4th February 2019

INR likely to open around 71.45/50

Friday’s India budget turned out to be populist, with sops to the middle class and farmers in the form of tax rebate for individuals with <5 lacs salary and cash transfer of 6k per year respectively. While Equity market liked the budget, since it can boost consumption, bond markets and INR reacted adversely.  The budget moved the fiscal deficit target for the year to 3.4%. There is a fear that this welfare budget leads to a fiscal slippage and higher borrowing projections and that led to a 15 bp jump in the 10y bond yield. The initial reaction of the bond and currency market is expected given the nature of the budget. But the medium term budget impact on INR could be positive as market perceives that this budget increases the chance of a Modi re-election. While this budget increases the possibility of RBI hold in this week’s policy, we think that RBI could go ahead with a cut, as inflation continues to be sober. The RBI monetary policy is on the 7th Feb.

US jobs data, released on Friday, was better than expected. Jobs jumped 304k against an expected 165k. The previous month’s data was revised down to 225k from the earlier 312k. The unemployment rate jumped to 4%, and wage growth was lower than expected (0.1% month-on-month), probably due to the government shutdown. In spite of the large job increase, this release is not enough to move the needle on Fed expectations, as the wage growth still suggests a stable inflation. Dollar is stronger against JPY, jumping from 108.90 to 109.50. EUR is trading around 1.1460. Oil is higher on good US jobs data, and Venezuela concerns. Brent is trading at 62.50.

• _PROBLEMS AND TASKS_
[1] According to the market commentary, what fiscal deficit target did the budget set for the year?
[2] Decide whether each statement agrees with the market commentary, and back each yes or no with the deciding words from it: (a) The equity market liked the budget. (b) The US unemployment rate fell to 4%. (c) The previous month's US jobs figure was revised upward.
[3] Quote the market commentary word for word from "US jobs data, released" up to and including "trading at 62.50.".

• _PROVIDED DATA_

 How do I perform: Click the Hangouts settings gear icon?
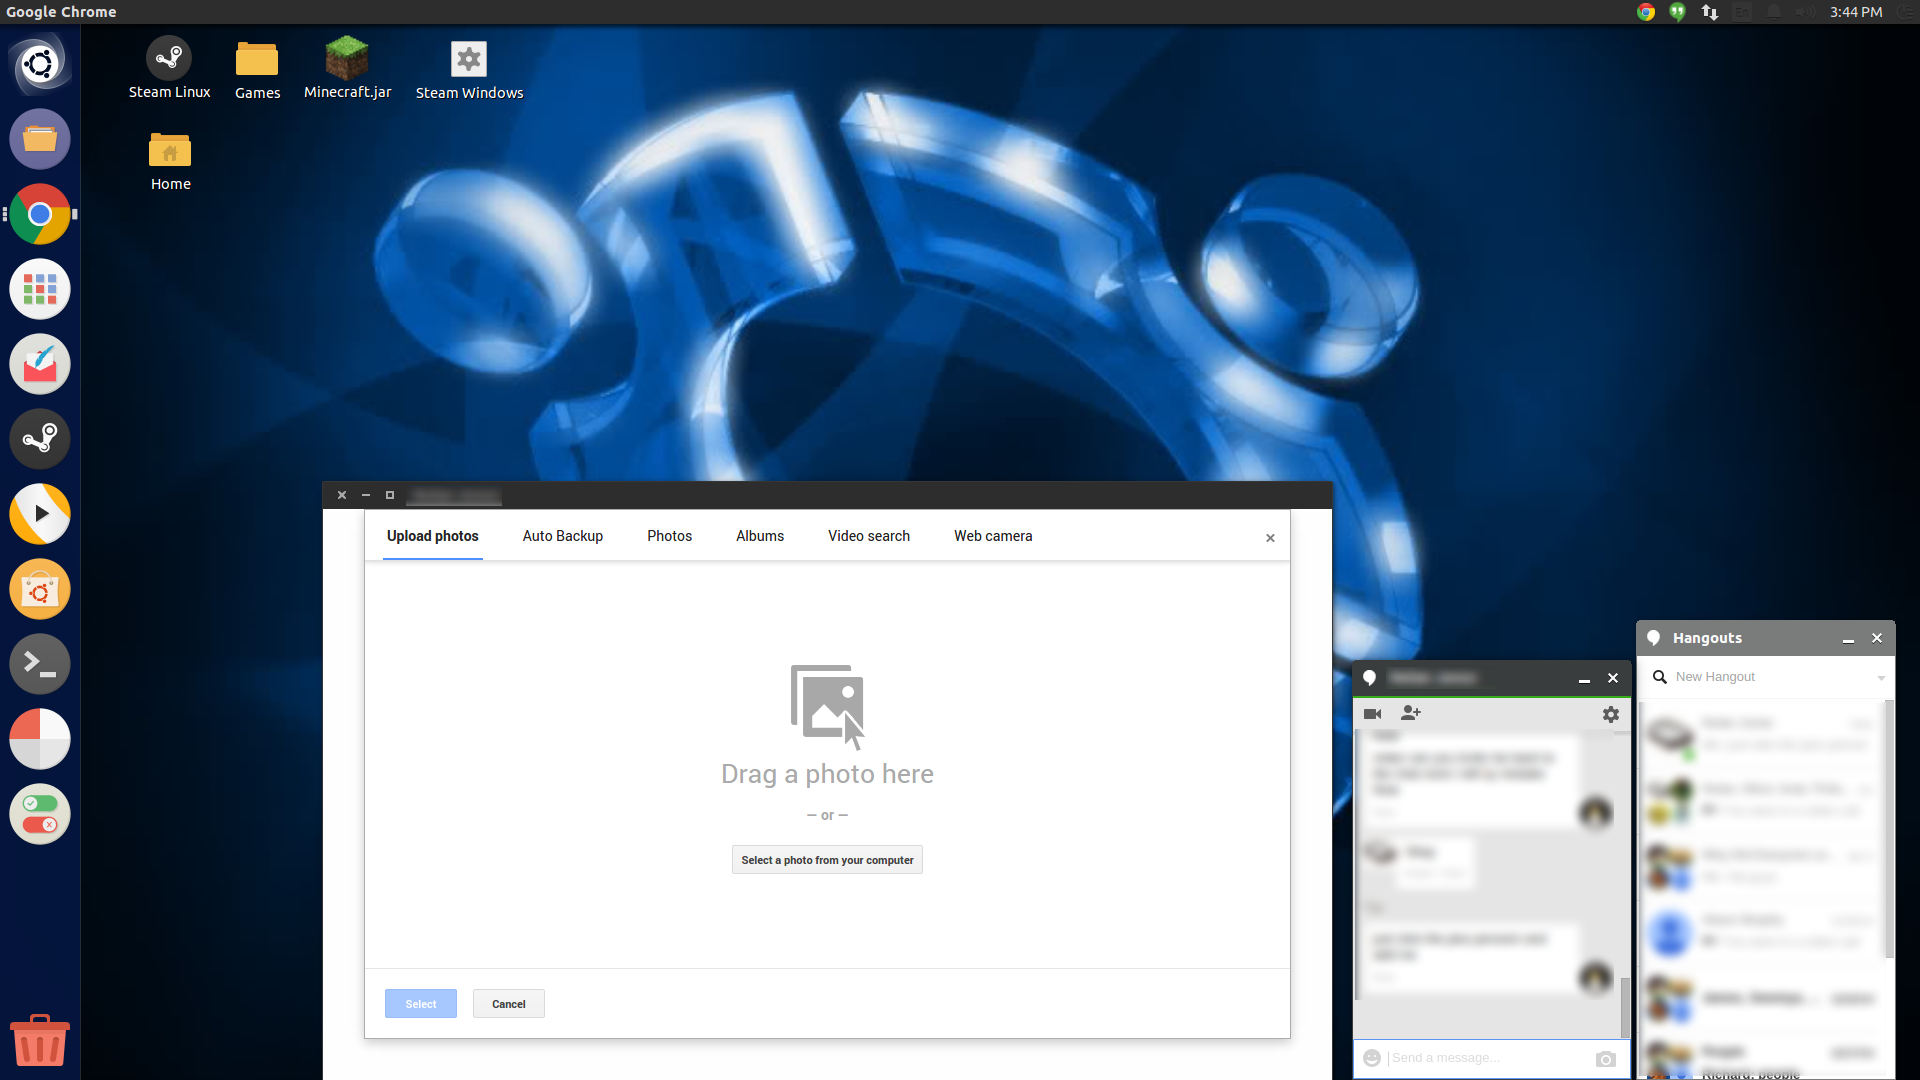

• _PER-TASK ANSWERS_
[1] 3.4%

[2]
(a) Yes: "While Equity market liked the budget, since it can boost consumption"
(b) No: "The unemployment rate jumped to 4%"
(c) No: "The previous month’s data was revised down to 225k from the earlier 312k."

[3]
US jobs data, released on Friday, was better than expected. Jobs jumped 304k against an expected 165k. The previous month’s data was revised down to 225k from the earlier 312k. The unemployment rate jumped to 4%, and wage growth was lower than expected (0.1% month-on-month), probably due to the government shutdown. In spite of the large job increase, this release is not enough to move the needle on Fed expectations, as the wage growth still suggests a stable inflation. Dollar is stronger against JPY, jumping from 108.90 to 109.50. EUR is trading around 1.1460. Oil is higher on good US jobs data, and Venezuela concerns. Brent is trading at 62.50.